よゐしこのゆめ。
「俺は、この藤の妖精で、名前はフジ。この名前は、昔この下で会話をしてたカップルの男が“フジ”って呼ばれてて、何か気に入ったから勝手に貰った。
俺達をまとめるのは、花の妖精の代表・紅姫。直接会ったことはないけど、かなりの美人らしい」



“かなりの”を強調する彼に、はいはい、と頷く。



「妖精としての俺の役割は一つ!この藤を美しく咲かせるように見守ること。
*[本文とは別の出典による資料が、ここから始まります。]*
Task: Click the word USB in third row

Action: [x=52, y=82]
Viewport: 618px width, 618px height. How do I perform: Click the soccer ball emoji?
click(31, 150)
だから、この藤の寿命が、俺の寿命。まぁ、こいつ長生きだからその辺はあんまり気にしてない」



淡々と語る彼の姿は、本当に生き生きしていて……


わたしは生の劇団員を見るのは初めてだけど

ここまで役に入り込むことができる彼は、相当良いポジションについているんじゃないかな……?

と、何となく思った。



「それで、何でわたしが話し相手にならなきゃいけないわけ?」


「それだ!妖精と人間がこうやって話したりするためには、いくつかの条件がそろわなきゃいけない。出会いが満月の夜であること、相手が横しまでない未成年であること、初めて会う時に、相手が一人で俺のもとに来ること」



彼は、何か暗記したものを読むみたいに、指を折って数えながらすらすらと話した。



「で、歩巳が話し相手になってくれなきゃ困るのは、俺が、例えさっきまでの条件を満たす人間をこの先見つけたとしても、歩巳以外の人間と話せなくなっちゃったから」


「どういう意味?」



わたしは、思わず眉間に寄ったしわを無視した。